Why this matters now

  • AI alignment and human alignment are the same problem. Organizations are the oldest form of artificial intelligence on the planet—emergent intelligences whose characteristics reflect the values of their creators (Conway’s law). If we can’t align organizations to human flourishing, we have no hope of aligning AI to human values. “Who aligns the aligners?” is the unsolved problem.
  • The stakes are existential. Technologies with planet-scale consequences cannot be governed by a doctrine that says whoever borrows the most money gets to control them. The AI labs that have taken governance seriously (Anthropic, OpenAI’s original structure) are not doing it out of altruism—they’ve found it’s a competitive advantage in attracting talent, building trust, and shipping faster.

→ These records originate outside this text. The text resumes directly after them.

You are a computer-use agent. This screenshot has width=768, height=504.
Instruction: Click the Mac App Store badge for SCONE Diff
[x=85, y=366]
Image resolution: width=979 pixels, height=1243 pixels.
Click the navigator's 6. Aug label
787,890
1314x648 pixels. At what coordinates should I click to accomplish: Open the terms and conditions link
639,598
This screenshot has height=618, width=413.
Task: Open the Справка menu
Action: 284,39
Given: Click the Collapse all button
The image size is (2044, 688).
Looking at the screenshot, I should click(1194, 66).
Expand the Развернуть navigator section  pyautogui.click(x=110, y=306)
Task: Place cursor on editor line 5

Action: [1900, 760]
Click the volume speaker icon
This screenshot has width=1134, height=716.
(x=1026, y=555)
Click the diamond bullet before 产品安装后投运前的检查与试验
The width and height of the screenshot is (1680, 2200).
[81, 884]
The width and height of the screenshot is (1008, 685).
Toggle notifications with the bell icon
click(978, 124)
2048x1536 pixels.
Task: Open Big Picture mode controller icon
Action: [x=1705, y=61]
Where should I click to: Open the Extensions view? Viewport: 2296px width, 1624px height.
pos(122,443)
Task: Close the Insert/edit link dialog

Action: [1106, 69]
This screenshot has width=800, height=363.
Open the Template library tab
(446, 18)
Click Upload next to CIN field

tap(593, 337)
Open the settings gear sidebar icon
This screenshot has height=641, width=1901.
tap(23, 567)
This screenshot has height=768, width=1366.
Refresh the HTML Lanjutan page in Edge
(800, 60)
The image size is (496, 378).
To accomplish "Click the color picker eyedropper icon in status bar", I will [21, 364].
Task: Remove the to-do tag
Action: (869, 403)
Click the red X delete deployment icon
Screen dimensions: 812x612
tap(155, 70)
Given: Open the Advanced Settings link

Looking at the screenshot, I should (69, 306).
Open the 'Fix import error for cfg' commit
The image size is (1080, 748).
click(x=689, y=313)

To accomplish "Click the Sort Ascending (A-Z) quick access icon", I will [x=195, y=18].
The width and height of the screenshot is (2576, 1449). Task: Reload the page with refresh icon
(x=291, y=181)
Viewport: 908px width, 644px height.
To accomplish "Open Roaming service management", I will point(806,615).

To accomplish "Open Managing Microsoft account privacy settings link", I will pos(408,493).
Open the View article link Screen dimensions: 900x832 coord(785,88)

Three things to do this week

  • File as a Public Benefit Corporation. If you haven’t raised money yet or are still on safes, this costs nothing and takes two pages. Write a purpose you can defend adversarially—ask yourself, “Could I make money by violating this?” If yes, rewrite it.
  • Implement a director’s oath. Write into your charter that every board member must swear an oath (e.g., to uphold the mission, to consider stakeholder harm) as a precondition of service.
  • Understand your equity structure and add mission-protected provisions. Learn about founder preferred shares. Pledge a percentage of equity or revenue to a nonprofit foundation with a board seat. You don’t have to bootstrap the nonprofit now—just write the right into your charter so you can activate it later.